Da Cracolândia para o Brasil, o que podemos aprender

Sem solução na área de saúde pública direcionada para os usuários de drogas, as sucessivas ações policiais não surtem o efeito desejado

Caso aconteceu na última quinta-feira (foto de arquivo)

Operação na Praça Princesa Isabel | Danilo Verpa/Folhapress

Na última semana o governo de São Paulo juntamente com a prefeitura desenvolveram outra operação contra os usuários de drogas que se concentram na região central da Capital, próximo à praça Princesa Isabel. Situação que já entrou no quotidiano do paulistano.

Sem solução na área de saúde pública direcionada para esses usuários, as sucessivas ações policiais não surtem o efeito desejado. Na presença policial, espalham-se pela cidade e dias depois retornam ao mesmo local.

Los Angeles, cidade da Califórnia, nos Estados Unidos, possui a sua “cracolândia”, lá denominada Skid Row, com a maior concentração de sem-teto da cidade e de usuários de drogas. Lá, como aqui, o estado apresenta soluções bélico-políticas, que por sinal não vem causando bom resultado.

Na verdade, a possibilidade de internação para tratamento, via Ministério Público e coordenada de perto pelo Poder Judiciário seria um boa solução, desde que, haja ações na área da saúde, da assistência social, e lógico, um grande combate ao tráfico de drogas pelas forças policiais. Aparentemente parece simples, mas é complexo, tanto do ponto de vista político como do legal.

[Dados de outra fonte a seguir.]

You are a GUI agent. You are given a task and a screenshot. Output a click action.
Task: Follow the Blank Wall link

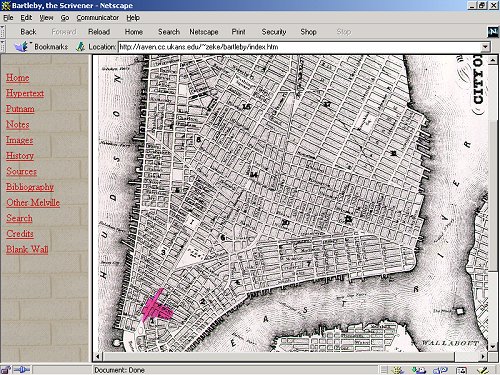click(x=27, y=249)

A operacionalização de todos os entes simultaneamente e com o mesmo objetivo seria o ideal. Parece utópico, mas é caminho para solução ou amenização dessa ferida social na maior capital do Brasil. Pode-se depreender que as soluções para os óbices nacionais não nascem de apenas uma “canetada” em Brasília, mas envolvem vários setores da sociedade.

A busca de um modelo de gestão pública integrada é a melhor maneira para o debate e resolução de vários antagonismos nacionais. Então, até a “cracolândia” nos dá uma lição, pois uma única ação estatal ao invés de criar solução promove outro estorvo para a sociedade, que já está cansada de tanta desorganização.